» **RAW DATA**:
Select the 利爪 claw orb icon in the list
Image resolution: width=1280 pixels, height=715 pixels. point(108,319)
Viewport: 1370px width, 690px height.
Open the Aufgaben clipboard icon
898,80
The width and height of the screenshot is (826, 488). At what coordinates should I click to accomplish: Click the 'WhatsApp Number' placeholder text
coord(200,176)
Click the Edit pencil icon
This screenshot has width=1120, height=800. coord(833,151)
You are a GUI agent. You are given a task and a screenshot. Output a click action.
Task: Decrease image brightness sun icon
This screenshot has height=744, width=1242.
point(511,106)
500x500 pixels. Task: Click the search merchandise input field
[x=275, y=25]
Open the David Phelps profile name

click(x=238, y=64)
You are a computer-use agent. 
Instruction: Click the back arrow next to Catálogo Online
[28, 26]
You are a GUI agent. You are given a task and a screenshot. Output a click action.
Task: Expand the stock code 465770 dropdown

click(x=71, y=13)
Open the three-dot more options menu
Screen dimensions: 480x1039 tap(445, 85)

» **WHAT IS BEING ASKED**: With the entries above as the source, set down exactly the lines from the one holding "This screenshot has height=744, width=1242." through the last line, both ends included.

» **RESULT OF THIS TASK**:
This screenshot has height=744, width=1242.
point(511,106)
500x500 pixels. Task: Click the search merchandise input field
[x=275, y=25]
Open the David Phelps profile name

click(x=238, y=64)
You are a computer-use agent. 
Instruction: Click the back arrow next to Catálogo Online
[28, 26]
You are a GUI agent. You are given a task and a screenshot. Output a click action.
Task: Expand the stock code 465770 dropdown

click(x=71, y=13)
Open the three-dot more options menu
Screen dimensions: 480x1039 tap(445, 85)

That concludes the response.